Exercise task: Copy every one of the following items word for word.

Data:
--- --- ---

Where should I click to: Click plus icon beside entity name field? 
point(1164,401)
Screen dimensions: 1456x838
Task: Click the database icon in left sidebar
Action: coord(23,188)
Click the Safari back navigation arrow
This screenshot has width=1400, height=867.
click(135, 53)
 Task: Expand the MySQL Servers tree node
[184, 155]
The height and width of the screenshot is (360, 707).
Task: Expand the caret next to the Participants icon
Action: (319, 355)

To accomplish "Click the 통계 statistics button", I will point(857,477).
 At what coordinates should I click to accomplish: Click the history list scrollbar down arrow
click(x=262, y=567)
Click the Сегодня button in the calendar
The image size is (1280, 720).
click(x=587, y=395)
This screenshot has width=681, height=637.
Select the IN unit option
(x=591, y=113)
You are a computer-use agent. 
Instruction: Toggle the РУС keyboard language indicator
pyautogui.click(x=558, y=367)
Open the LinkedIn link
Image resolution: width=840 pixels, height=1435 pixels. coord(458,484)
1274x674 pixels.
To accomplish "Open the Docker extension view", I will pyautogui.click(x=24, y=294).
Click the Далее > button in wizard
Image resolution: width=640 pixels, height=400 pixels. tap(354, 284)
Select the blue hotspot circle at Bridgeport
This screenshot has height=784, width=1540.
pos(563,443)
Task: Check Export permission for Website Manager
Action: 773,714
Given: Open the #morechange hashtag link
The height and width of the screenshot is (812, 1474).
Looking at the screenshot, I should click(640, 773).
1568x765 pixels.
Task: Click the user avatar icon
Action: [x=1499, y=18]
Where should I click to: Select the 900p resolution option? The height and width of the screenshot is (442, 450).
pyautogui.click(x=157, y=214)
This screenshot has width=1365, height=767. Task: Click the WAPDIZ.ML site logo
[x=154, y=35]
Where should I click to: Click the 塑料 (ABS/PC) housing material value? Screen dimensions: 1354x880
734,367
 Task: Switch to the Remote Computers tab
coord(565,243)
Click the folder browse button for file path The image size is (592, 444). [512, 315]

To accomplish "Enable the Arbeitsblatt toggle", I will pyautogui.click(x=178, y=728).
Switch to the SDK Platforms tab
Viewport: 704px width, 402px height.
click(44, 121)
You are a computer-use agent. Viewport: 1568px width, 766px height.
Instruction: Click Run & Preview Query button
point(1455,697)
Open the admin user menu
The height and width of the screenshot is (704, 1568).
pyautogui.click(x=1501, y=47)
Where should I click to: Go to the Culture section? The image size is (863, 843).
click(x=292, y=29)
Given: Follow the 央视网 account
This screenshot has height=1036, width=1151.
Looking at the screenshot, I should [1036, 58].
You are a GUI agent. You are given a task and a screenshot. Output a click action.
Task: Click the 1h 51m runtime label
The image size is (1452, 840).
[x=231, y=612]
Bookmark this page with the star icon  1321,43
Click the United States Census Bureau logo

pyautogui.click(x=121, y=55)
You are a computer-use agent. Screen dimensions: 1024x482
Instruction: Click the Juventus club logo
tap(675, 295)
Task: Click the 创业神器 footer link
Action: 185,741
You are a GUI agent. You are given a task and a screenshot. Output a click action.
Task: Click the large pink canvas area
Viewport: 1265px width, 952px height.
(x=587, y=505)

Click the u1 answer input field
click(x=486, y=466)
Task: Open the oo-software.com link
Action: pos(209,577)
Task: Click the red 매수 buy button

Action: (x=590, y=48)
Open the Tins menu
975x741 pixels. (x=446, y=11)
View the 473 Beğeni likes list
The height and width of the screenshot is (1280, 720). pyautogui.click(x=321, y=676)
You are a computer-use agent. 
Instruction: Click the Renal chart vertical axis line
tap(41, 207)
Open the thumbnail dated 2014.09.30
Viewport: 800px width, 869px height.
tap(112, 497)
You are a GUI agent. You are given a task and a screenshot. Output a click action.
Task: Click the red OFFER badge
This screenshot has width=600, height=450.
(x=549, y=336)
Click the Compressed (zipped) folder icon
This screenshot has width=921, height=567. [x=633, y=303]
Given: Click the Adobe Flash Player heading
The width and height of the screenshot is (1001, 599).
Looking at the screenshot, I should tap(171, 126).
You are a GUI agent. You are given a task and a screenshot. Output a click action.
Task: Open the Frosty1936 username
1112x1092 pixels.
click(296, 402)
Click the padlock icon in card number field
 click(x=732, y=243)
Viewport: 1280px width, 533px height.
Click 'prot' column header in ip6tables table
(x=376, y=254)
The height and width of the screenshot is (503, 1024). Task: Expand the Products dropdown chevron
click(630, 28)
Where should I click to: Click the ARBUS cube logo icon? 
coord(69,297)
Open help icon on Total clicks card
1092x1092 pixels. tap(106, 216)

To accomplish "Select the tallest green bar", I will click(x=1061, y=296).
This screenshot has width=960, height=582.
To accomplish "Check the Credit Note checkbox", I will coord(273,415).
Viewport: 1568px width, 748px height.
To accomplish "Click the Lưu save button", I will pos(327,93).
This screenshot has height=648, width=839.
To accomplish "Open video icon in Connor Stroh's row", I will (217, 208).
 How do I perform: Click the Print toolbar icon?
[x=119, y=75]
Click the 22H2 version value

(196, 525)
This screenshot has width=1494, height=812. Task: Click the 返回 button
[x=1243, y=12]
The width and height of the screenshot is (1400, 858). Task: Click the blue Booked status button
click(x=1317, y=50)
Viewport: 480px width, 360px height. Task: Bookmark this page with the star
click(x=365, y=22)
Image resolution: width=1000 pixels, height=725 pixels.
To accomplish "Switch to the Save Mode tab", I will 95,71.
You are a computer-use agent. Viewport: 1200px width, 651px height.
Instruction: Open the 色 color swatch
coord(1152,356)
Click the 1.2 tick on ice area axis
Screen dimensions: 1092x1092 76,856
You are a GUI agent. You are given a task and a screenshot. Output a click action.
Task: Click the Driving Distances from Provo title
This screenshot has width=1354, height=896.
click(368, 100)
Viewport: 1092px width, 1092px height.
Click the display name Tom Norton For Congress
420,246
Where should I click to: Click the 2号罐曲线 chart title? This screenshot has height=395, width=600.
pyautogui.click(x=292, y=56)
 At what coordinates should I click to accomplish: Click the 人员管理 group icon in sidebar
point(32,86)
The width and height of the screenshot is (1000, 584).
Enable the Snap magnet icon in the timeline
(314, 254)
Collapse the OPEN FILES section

--- --- ---

Result:
Where should I click to: Click plus icon beside entity name field? 
point(1164,401)
Screen dimensions: 1456x838
Task: Click the database icon in left sidebar
Action: coord(23,188)
Click the Safari back navigation arrow
This screenshot has width=1400, height=867.
click(135, 53)
 Task: Expand the MySQL Servers tree node
[184, 155]
The height and width of the screenshot is (360, 707).
Task: Expand the caret next to the Participants icon
Action: (319, 355)

To accomplish "Click the 통계 statistics button", I will point(857,477).
 At what coordinates should I click to accomplish: Click the history list scrollbar down arrow
click(x=262, y=567)
Click the Сегодня button in the calendar
The image size is (1280, 720).
click(x=587, y=395)
This screenshot has width=681, height=637.
Select the IN unit option
(x=591, y=113)
You are a computer-use agent. 
Instruction: Toggle the РУС keyboard language indicator
pyautogui.click(x=558, y=367)
Open the LinkedIn link
Image resolution: width=840 pixels, height=1435 pixels. coord(458,484)
1274x674 pixels.
To accomplish "Open the Docker extension view", I will pyautogui.click(x=24, y=294).
Click the Далее > button in wizard
Image resolution: width=640 pixels, height=400 pixels. tap(354, 284)
Select the blue hotspot circle at Bridgeport
This screenshot has height=784, width=1540.
pos(563,443)
Task: Check Export permission for Website Manager
Action: 773,714
Given: Open the #morechange hashtag link
The height and width of the screenshot is (812, 1474).
Looking at the screenshot, I should click(640, 773).
1568x765 pixels.
Task: Click the user avatar icon
Action: [x=1499, y=18]
Where should I click to: Select the 900p resolution option? The height and width of the screenshot is (442, 450).
pyautogui.click(x=157, y=214)
This screenshot has width=1365, height=767. Task: Click the WAPDIZ.ML site logo
[x=154, y=35]
Where should I click to: Click the 塑料 (ABS/PC) housing material value? Screen dimensions: 1354x880
734,367
 Task: Switch to the Remote Computers tab
coord(565,243)
Click the folder browse button for file path The image size is (592, 444). [512, 315]

To accomplish "Enable the Arbeitsblatt toggle", I will pyautogui.click(x=178, y=728).
Switch to the SDK Platforms tab
Viewport: 704px width, 402px height.
click(44, 121)
You are a computer-use agent. Viewport: 1568px width, 766px height.
Instruction: Click Run & Preview Query button
point(1455,697)
Open the admin user menu
The height and width of the screenshot is (704, 1568).
pyautogui.click(x=1501, y=47)
Where should I click to: Go to the Culture section? The image size is (863, 843).
click(x=292, y=29)
Given: Follow the 央视网 account
This screenshot has height=1036, width=1151.
Looking at the screenshot, I should [1036, 58].
You are a GUI agent. You are given a task and a screenshot. Output a click action.
Task: Click the 1h 51m runtime label
The image size is (1452, 840).
[x=231, y=612]
Bookmark this page with the star icon  1321,43
Click the United States Census Bureau logo

pyautogui.click(x=121, y=55)
You are a computer-use agent. Screen dimensions: 1024x482
Instruction: Click the Juventus club logo
tap(675, 295)
Task: Click the 创业神器 footer link
Action: 185,741
You are a GUI agent. You are given a task and a screenshot. Output a click action.
Task: Click the large pink canvas area
Viewport: 1265px width, 952px height.
(x=587, y=505)

Click the u1 answer input field
click(x=486, y=466)
Task: Open the oo-software.com link
Action: pos(209,577)
Task: Click the red 매수 buy button

Action: (x=590, y=48)
Open the Tins menu
975x741 pixels. (x=446, y=11)
View the 473 Beğeni likes list
The height and width of the screenshot is (1280, 720). pyautogui.click(x=321, y=676)
You are a computer-use agent. 
Instruction: Click the Renal chart vertical axis line
tap(41, 207)
Open the thumbnail dated 2014.09.30
Viewport: 800px width, 869px height.
tap(112, 497)
You are a GUI agent. You are given a task and a screenshot. Output a click action.
Task: Click the red OFFER badge
This screenshot has width=600, height=450.
(x=549, y=336)
Click the Compressed (zipped) folder icon
This screenshot has width=921, height=567. [x=633, y=303]
Given: Click the Adobe Flash Player heading
The width and height of the screenshot is (1001, 599).
Looking at the screenshot, I should tap(171, 126).
You are a GUI agent. You are given a task and a screenshot. Output a click action.
Task: Open the Frosty1936 username
1112x1092 pixels.
click(296, 402)
Click the padlock icon in card number field
 click(x=732, y=243)
Viewport: 1280px width, 533px height.
Click 'prot' column header in ip6tables table
(x=376, y=254)
The height and width of the screenshot is (503, 1024). Task: Expand the Products dropdown chevron
click(630, 28)
Where should I click to: Click the ARBUS cube logo icon? 
coord(69,297)
Open help icon on Total clicks card
1092x1092 pixels. tap(106, 216)

To accomplish "Select the tallest green bar", I will click(x=1061, y=296).
This screenshot has width=960, height=582.
To accomplish "Check the Credit Note checkbox", I will coord(273,415).
Viewport: 1568px width, 748px height.
To accomplish "Click the Lưu save button", I will pos(327,93).
This screenshot has height=648, width=839.
To accomplish "Open video icon in Connor Stroh's row", I will (217, 208).
 How do I perform: Click the Print toolbar icon?
[x=119, y=75]
Click the 22H2 version value

(196, 525)
This screenshot has width=1494, height=812. Task: Click the 返回 button
[x=1243, y=12]
The width and height of the screenshot is (1400, 858). Task: Click the blue Booked status button
click(x=1317, y=50)
Viewport: 480px width, 360px height. Task: Bookmark this page with the star
click(x=365, y=22)
Image resolution: width=1000 pixels, height=725 pixels.
To accomplish "Switch to the Save Mode tab", I will 95,71.
You are a computer-use agent. Viewport: 1200px width, 651px height.
Instruction: Open the 色 color swatch
coord(1152,356)
Click the 1.2 tick on ice area axis
Screen dimensions: 1092x1092 76,856
You are a GUI agent. You are given a task and a screenshot. Output a click action.
Task: Click the Driving Distances from Provo title
This screenshot has width=1354, height=896.
click(368, 100)
Viewport: 1092px width, 1092px height.
Click the display name Tom Norton For Congress
420,246
Where should I click to: Click the 2号罐曲线 chart title? This screenshot has height=395, width=600.
pyautogui.click(x=292, y=56)
 At what coordinates should I click to accomplish: Click the 人员管理 group icon in sidebar
point(32,86)
The width and height of the screenshot is (1000, 584).
Enable the Snap magnet icon in the timeline
(314, 254)
Collapse the OPEN FILES section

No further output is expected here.